Posted: Thu Nov 05, 2009 10:24 pm
by Riverwind (imported)
Gil (imported) wrote: Thu Nov 05, 2009 9:30 pm
...and you probably don't get out much. Baseball is a social sport. Its tempo dates to an unhurried time. A tempo that allows for conversation and social interaction, between the dramatic moments that determine the outcome of the game. If your mental ethos is such that you need to be galvanized at every moment, it might be good for you to take a deep breath, and to look around and try to see what you're missing.

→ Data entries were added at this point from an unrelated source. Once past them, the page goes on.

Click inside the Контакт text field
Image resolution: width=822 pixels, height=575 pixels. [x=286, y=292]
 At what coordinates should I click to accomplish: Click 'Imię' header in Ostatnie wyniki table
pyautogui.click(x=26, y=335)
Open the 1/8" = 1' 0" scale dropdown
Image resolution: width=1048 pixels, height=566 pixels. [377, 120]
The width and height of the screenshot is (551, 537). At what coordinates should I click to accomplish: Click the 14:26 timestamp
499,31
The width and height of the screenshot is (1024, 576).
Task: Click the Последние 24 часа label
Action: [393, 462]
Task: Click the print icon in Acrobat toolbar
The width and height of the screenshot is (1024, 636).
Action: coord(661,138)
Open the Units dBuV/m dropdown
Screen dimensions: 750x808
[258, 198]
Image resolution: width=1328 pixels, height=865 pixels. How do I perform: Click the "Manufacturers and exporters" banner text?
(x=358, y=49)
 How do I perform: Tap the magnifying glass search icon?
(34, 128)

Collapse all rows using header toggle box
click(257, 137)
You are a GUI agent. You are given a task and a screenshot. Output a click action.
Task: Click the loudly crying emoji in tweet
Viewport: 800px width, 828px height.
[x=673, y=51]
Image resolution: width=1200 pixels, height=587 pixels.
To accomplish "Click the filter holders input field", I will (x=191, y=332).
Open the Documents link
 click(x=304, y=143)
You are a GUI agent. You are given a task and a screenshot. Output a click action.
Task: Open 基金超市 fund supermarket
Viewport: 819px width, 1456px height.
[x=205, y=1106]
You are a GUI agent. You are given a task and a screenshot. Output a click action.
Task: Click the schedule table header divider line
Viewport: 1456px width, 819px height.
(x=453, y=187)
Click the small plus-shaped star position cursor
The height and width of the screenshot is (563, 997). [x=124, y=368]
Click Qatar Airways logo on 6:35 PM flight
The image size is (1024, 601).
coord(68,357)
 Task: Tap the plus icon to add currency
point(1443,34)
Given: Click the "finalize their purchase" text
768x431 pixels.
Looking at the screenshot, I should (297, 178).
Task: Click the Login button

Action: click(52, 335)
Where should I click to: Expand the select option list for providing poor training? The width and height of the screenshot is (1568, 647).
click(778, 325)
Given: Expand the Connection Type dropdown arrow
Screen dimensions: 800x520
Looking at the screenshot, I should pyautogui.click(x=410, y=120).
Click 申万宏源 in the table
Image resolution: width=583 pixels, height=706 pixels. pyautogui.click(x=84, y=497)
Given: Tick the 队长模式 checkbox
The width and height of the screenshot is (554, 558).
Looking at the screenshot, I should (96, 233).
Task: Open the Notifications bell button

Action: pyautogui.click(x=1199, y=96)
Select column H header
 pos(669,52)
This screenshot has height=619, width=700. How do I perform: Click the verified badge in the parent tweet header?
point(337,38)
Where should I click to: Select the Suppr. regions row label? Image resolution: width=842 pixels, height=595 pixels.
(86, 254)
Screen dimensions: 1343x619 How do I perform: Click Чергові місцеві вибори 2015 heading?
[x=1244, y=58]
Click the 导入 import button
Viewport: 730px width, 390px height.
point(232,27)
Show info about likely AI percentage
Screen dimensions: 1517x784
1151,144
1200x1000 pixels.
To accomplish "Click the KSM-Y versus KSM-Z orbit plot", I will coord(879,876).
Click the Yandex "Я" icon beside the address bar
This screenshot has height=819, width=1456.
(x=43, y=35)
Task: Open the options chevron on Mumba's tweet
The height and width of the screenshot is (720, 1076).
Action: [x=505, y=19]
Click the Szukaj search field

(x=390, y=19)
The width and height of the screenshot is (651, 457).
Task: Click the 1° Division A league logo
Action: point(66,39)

If I want an unhurried time between
Gil (imported) wrote: Thu Nov 05, 2009 9:30 pm
dramatic moments that determine the outcome,
I go fishing.
and
Base Ball will still be boring.
River
Re: Life really sux...
Posted: Thu Nov 05, 2009 10:44 pm
by Dave (imported)
When I was in college, Forbes Field was very close. So in September, I used to take my homework in a bonder, pay my $2.00 to get into the really cheap seats in the bleachers and watch the ball game while doing my homework.
I spent many a pleasant evening smelling overcooked hot dogs from the stone and iron grill, watching the game and doing partial differential equations in between pitches. A late summer night in the slow and very comfortable, relaxing lane.
Now golf, that's the waste of a good walk.
Re: Life really sux...
Posted: Fri Nov 06, 2009 10:11 pm
by Riverwind (imported)
I wish to correct my post, I was almost right when I talked about my uncle Red.
On August 10, 1944, throwing for the Boston Braves against his former team Cincinnati Reds, Barrett pitched a 2–0 shutout at Crosley Field (
http://en.wikipedia.org/wiki/Crosley_Field). It was the shortest night game in history, lasting just 1 hour and 15 minutes. His 58 pitches were also the fewest pitches thrown in a complete game. He faced the minimum 27 batters, surrendered 2 hits, walked no one and struck out no one. The game was umpired behind home plate by the noted umpire Jocko Conlon.[2] (
http://en.wikipedia.org/wiki/Red_Barrett#cite_note-1)[1] (
http://en.wikipedia.org/wiki/Red_Barret ... -NYTimes-0)
When my grandmother died my Uncle came to the funeral and the day after Red, his son, my brother and I went golfing. it was 1974. Red was 60 my brother 40, both 9 handicap, they decided to play for money, not much a buck a hole buck a put kind of thing. Now we were playing at a course that my brother played on every week, my uncle had never seen it, my brother had his own clubs, shoes, etc. Red rented everything. My uncle took him for about 80 bucks as I remember plus had to pay for the golf, including cart. My brother shot 11 over par, my uncle shot 3 under. As my brother was handing over the money I herd my uncle say "once a pro, always a pro".
I only spent a total of 9 days in my life with my uncle yet I received some great life lessons from him, he was one of a kind. Was on the cover of TIME in April 1946, I have a copy of it.